Carlene Tanigoshi Tinker is a retired teacher and survivor of the Amache incarceration camp.

While other children were sent to daycare, when I was 3 years old, I was sent to a Japanese American prison.

The Amache incarceration camp, or as the government called it, the Granada Relocation Center, was a part of President Franklin D. Roosevelt’s Japanese incarceration policy at the start of World War II.

Amache is located on prairie land the government took from Colorado farmers through eminent domain. The climate was wretched and, for most people imprisoned there, Amache was far away and different from the places they were stolen from, such as my family’s home in Los Angeles.

More than 7,000 Japanese Americans, most of whom were U.S. citizens who had never been to Japan, were rounded up, transported by train or trucks, and imprisoned at Amache — simply for being Japanese. Most of us lost our businesses, homes and farms, and 121 people lost their lives.

Oct. 15 marks the 76th anniversary of when Amache was closed by the same U.S. government that opened it a few years previous. And, on this anniversary, I remember.

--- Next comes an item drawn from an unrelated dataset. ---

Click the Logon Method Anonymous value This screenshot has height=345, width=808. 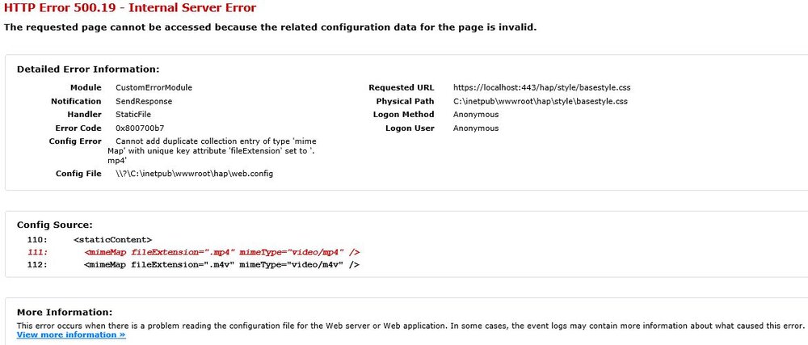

I remember the story of the guards at one of the campswho shot and killed a Japanese American man who rushed to capture his dog that burrowed under the fence to freedom. I remember how my Japanese American uncle had to pick sugar beets, which were used to make bombs for the war, while my father had to shovel coal for the railroads.

I remember the shoddy barrack bathtubs that were open to the sky and the elements, where there was no place for private bathing, modesty or pride.

I remember waiting outside with hundreds of other Japanese American families, three times a day, every day for our meals that were served out of mess tents. During these times, my father would hoist me up on his shoulders to protect me from the never-ending sandstorms that would pelt our eyes, hair, noses and clothes with grit.

And, I remember how my parents, like so many other parents, never talked about Amache once the government closed the doors, without apology or assistance to help us reestablish ourselves in the United States. Their deep shame created silence on an experience that is unthinkable to current Japanese American generations.

I am 82 now. Most children of the camps across the United States are in our 80s and 90s, our parents long gone. I, like many other incarceration survivors, work hard to preserve the land and what is left of the barracks, guard watchtowers and fencing. After Amache was closed in 1945, the land was abandoned and left for the prairie to reclaim.

I volunteer with the Amache field school, a program through the University of Denver’s anthropology department that offers for-credit and internship opportunities for students in the program as well as Amache descendants. We section off the land and sift through the layers of prairie soil, searching for my peoples’ belongings. What we have found so far has been preserved and can be viewed in an online gallery. But there is so much more work to be done, and my time is running out.

I also work with the National Parks Conservation Association to preserve Amache into a national park site. The Amache National Historic Site Act was introduced by Reps. Joe Neguse (D-Colo.) and Ken Buck (R-Colo.) and was overwhelmingly passed in the House of Representatives in July. The bipartisan bill will preserve the land and create a memorial where people can learn about the site’s history.

I want people to walk through the gates of the camp, as my parents and I did. I want them to see the cots and naked, single lightbulbs in the rooms where we slept. I want them to feel the emotions of being trapped with their loved ones, political prisoners of war. With violence against Asian Americans and Pacific Islanders in the United States on an alarming rise, I want people to know a fuller representation of Japanese American history so that it never happens again.

The Amache National Historic Site Act is now in the hands of the Senate. I urge them to pass it. All Amachean children are waiting for the justice, respect and honor our parents never saw. We must protect their stories and experiences for generations to come.